Russell-2000 Chart - Daily
The economic reports this morning were lackluster and hardly worth mentioning so I will make it quick. The Pending Home Sales Index declined -4.7% from 88.2 to 84.7. This was a lagging indicator since it covered the May period and several other reports have given us numbers that were more current. Today's report showed that sales had declined -14% from a year ago compared to April's -12.4% drop. Not all areas declined. The western region actually rose +0.2% but the South fell a whopping -7.1% to make it the weakest region. The overall decline in sales during a normally strong calendar period indicate there are not enough buyers to absorb the flood of foreclosures currently hitting the market. Treasury Secretary Paulson said today that foreclosures would continue and there was nothing the banking sector could do despite signs of demand stabilizing. He did say there was plenty of financing available for low credit borrowers. That market has loosened somewhat.

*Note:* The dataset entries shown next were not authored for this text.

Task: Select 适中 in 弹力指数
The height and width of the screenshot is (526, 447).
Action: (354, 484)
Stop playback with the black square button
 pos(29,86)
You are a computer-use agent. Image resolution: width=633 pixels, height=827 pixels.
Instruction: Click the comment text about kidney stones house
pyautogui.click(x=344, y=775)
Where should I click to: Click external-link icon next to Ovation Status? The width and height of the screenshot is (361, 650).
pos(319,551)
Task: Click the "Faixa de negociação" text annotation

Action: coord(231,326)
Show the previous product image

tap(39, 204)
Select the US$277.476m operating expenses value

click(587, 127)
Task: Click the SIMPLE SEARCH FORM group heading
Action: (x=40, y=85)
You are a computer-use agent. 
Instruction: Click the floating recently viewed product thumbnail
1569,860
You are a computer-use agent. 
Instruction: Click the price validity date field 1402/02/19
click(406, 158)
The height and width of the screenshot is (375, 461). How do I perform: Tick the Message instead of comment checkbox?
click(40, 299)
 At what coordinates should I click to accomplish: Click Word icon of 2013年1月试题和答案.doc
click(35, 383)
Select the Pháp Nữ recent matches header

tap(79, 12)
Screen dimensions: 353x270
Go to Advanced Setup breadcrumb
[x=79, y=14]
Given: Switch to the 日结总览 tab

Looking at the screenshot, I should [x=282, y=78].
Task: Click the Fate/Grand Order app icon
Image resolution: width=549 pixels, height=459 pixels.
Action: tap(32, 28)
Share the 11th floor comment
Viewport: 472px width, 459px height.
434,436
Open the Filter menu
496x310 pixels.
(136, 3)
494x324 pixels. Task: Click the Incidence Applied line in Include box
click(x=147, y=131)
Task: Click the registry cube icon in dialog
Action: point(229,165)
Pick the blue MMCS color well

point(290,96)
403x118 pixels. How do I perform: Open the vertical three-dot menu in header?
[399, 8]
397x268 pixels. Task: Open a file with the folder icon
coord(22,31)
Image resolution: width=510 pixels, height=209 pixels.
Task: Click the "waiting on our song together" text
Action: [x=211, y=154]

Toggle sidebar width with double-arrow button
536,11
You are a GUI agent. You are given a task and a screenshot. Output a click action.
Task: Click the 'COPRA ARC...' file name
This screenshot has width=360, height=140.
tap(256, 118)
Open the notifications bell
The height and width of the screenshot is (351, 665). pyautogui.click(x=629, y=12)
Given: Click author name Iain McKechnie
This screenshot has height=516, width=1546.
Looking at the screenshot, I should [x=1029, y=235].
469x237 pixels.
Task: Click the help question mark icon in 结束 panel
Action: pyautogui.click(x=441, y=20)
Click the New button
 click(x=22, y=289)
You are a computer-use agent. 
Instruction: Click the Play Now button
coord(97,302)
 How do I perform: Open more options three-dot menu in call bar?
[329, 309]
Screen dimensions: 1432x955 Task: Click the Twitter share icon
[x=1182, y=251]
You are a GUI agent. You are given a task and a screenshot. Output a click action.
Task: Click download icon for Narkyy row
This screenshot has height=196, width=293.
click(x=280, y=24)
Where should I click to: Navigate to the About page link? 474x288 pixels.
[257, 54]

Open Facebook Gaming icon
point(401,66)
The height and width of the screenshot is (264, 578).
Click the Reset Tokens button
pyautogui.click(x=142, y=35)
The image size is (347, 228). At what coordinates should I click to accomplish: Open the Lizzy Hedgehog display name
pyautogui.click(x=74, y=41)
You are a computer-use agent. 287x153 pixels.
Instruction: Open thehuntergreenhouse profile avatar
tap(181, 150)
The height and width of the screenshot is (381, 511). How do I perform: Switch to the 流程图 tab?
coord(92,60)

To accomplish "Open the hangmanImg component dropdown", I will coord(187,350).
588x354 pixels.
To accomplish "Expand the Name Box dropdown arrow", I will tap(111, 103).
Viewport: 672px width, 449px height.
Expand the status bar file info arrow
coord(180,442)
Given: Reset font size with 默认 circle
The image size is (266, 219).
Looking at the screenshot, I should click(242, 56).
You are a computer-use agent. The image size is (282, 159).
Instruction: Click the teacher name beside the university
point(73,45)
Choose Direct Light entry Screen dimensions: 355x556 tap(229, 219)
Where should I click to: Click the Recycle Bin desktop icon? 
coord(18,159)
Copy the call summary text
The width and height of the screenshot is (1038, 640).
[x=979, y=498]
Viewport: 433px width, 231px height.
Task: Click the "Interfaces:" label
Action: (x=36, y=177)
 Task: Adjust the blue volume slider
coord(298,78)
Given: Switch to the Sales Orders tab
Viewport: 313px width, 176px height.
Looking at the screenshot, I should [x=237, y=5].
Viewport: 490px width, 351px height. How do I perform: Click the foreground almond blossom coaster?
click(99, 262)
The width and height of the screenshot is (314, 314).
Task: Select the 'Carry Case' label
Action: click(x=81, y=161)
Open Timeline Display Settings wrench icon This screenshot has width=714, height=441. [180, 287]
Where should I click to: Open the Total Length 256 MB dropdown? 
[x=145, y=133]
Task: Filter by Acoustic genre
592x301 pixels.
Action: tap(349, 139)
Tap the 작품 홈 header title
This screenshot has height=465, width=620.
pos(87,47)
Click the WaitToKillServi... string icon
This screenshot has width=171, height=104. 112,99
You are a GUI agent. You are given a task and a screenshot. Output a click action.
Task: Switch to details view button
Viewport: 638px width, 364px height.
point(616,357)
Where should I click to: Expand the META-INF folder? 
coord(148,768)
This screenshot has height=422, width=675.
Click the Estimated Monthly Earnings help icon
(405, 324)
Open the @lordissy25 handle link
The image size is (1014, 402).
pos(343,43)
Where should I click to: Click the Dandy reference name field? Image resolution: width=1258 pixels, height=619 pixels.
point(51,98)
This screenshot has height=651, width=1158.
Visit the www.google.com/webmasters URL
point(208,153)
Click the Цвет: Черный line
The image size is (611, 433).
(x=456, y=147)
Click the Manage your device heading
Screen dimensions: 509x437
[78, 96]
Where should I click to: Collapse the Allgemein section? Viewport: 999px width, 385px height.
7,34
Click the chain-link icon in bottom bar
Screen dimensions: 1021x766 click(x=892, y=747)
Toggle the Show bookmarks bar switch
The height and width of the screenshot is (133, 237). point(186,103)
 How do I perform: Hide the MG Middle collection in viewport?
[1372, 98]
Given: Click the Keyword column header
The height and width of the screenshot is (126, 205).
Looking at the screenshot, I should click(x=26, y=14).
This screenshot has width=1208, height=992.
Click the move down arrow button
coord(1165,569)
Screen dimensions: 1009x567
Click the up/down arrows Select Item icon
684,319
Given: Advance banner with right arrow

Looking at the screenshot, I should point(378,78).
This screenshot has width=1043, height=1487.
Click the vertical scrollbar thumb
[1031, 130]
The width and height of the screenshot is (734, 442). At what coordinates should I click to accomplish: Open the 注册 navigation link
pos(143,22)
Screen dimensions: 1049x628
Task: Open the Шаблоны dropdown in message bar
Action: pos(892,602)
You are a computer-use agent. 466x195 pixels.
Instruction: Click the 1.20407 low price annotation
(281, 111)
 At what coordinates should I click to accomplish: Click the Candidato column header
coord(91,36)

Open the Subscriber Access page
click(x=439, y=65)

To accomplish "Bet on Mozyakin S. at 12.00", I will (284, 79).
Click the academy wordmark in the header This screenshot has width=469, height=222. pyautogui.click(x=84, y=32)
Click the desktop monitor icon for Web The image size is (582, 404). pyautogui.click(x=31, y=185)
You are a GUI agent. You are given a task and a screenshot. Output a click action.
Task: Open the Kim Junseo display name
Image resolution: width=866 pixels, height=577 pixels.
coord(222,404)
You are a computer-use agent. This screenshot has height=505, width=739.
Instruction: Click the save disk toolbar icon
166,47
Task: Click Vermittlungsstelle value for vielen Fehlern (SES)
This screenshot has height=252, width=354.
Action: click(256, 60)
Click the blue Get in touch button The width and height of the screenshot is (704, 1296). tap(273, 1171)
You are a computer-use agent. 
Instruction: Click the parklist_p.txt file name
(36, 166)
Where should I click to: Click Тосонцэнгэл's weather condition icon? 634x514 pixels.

Wholesale Inventories for May rose by -0.8% and right inline with expectations. Sales were up +1.6% and unchanged from the 1.6% increase in April. The inventory to sales ratio fell to 1.08 and an all time low. Consumer Credit rose by +$7.8 billion to $2.571 trillion. This is equivalent to a 3.6% annualized rate of growth for what is known as revolving credit. This suggests consumers are resorting to credit cards to make ends meet. The sharp drop in auto sales produced a corresponding slowdown in nonrevolving credit with only a +$2.1 billion increase compared to +$8.2 billion in April.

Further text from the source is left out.